## EXERCISE REQUIREMENTS
Reproduce the items verbatim, starting with the line that contains "Describe the element at coordinates (430, 394)" and continuing through the last of the items, both ends included.

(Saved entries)

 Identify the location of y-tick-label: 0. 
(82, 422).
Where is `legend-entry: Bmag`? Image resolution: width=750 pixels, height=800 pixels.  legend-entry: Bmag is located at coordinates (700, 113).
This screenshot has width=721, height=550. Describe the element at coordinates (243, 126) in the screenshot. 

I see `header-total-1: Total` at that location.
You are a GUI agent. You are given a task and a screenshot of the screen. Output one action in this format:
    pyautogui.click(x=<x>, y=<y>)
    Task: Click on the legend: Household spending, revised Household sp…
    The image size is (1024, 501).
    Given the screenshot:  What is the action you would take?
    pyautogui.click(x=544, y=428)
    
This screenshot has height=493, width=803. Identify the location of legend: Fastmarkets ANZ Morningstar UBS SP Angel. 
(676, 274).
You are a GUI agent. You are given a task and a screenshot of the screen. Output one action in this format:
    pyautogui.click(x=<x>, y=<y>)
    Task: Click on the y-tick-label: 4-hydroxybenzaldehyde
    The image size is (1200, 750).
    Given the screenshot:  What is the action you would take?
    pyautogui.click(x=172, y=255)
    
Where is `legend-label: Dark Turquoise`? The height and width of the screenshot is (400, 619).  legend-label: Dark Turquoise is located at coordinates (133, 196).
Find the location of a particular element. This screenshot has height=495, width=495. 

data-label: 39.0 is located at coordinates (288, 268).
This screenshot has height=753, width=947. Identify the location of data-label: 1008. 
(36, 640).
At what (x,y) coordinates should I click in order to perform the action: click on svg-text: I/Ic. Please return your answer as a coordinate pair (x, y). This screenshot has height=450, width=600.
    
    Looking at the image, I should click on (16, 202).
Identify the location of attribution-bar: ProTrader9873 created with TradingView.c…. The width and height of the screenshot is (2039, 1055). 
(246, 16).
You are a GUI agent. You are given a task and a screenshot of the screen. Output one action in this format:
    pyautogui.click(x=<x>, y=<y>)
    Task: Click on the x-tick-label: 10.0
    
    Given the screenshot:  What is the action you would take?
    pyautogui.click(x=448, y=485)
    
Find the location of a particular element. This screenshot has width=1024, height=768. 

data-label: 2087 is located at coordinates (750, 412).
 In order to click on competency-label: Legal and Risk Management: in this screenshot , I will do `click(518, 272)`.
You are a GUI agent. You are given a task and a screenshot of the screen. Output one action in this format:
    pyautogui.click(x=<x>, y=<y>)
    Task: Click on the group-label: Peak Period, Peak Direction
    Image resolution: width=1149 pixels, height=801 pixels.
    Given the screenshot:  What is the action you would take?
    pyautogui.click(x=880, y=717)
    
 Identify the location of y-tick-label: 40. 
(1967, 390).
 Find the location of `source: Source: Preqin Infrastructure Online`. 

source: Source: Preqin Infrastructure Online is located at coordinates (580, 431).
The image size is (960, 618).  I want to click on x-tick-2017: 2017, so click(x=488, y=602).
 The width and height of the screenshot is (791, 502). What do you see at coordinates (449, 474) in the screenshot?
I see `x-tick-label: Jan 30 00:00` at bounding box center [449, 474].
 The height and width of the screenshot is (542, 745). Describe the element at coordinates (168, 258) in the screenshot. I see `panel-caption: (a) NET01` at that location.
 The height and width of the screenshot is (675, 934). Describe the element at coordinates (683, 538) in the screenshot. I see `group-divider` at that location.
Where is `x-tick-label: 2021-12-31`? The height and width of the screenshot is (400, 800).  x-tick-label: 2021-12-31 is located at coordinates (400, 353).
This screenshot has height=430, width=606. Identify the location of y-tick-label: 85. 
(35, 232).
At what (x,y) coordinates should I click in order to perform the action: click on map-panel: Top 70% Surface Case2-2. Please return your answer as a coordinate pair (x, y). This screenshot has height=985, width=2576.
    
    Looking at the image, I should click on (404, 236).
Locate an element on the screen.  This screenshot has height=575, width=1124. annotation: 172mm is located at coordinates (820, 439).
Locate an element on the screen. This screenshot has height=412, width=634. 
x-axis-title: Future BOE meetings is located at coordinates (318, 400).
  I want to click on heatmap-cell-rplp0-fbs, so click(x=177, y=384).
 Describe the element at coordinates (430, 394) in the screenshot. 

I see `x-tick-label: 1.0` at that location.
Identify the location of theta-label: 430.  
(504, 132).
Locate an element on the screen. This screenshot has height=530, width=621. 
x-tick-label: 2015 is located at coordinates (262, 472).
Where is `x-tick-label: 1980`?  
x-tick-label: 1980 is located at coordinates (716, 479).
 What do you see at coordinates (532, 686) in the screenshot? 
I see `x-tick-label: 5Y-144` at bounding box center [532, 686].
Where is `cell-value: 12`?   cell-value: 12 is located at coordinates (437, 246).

## EXERCISE SOLUTION
 Describe the element at coordinates (430, 394) in the screenshot. 

I see `x-tick-label: 1.0` at that location.
Identify the location of theta-label: 430.  
(504, 132).
Locate an element on the screen. This screenshot has height=530, width=621. 
x-tick-label: 2015 is located at coordinates (262, 472).
Where is `x-tick-label: 1980`?  
x-tick-label: 1980 is located at coordinates (716, 479).
 What do you see at coordinates (532, 686) in the screenshot? 
I see `x-tick-label: 5Y-144` at bounding box center [532, 686].
Where is `cell-value: 12`?   cell-value: 12 is located at coordinates (437, 246).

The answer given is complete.